Going through the data, count each line that has the word "agent". Reply with the total and nothing more.

[Stored data]
________
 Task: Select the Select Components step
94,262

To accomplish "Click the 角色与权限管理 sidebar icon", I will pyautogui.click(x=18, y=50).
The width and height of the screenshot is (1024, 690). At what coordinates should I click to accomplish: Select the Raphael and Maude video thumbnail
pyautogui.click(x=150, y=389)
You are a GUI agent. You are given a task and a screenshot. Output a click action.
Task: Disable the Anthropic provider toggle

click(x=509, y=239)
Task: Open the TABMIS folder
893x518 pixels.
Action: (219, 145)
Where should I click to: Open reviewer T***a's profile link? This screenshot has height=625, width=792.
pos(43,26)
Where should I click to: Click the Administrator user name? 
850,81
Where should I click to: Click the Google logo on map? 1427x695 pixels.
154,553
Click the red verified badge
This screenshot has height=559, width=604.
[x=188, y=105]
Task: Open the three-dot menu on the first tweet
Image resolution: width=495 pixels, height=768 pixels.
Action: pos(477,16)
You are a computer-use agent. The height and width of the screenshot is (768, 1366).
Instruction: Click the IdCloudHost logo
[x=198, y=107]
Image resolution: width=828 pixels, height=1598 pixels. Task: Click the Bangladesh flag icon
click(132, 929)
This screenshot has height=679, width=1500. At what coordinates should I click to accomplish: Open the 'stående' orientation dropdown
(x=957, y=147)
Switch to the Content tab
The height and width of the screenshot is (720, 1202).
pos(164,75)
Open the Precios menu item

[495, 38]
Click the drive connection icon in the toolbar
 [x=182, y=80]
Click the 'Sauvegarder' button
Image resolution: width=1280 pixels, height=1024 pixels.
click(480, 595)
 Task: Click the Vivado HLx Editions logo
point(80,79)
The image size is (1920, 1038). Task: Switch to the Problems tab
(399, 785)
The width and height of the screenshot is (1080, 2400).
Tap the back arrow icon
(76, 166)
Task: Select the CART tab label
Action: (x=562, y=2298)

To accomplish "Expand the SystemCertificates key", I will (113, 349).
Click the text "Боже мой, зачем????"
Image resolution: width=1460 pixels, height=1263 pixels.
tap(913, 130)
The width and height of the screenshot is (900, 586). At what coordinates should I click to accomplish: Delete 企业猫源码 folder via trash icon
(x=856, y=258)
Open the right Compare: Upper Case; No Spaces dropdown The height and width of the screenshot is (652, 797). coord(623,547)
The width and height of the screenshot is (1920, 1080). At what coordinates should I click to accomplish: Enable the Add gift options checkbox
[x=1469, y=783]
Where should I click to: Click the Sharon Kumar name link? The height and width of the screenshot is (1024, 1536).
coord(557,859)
________
- Finished exercise -
2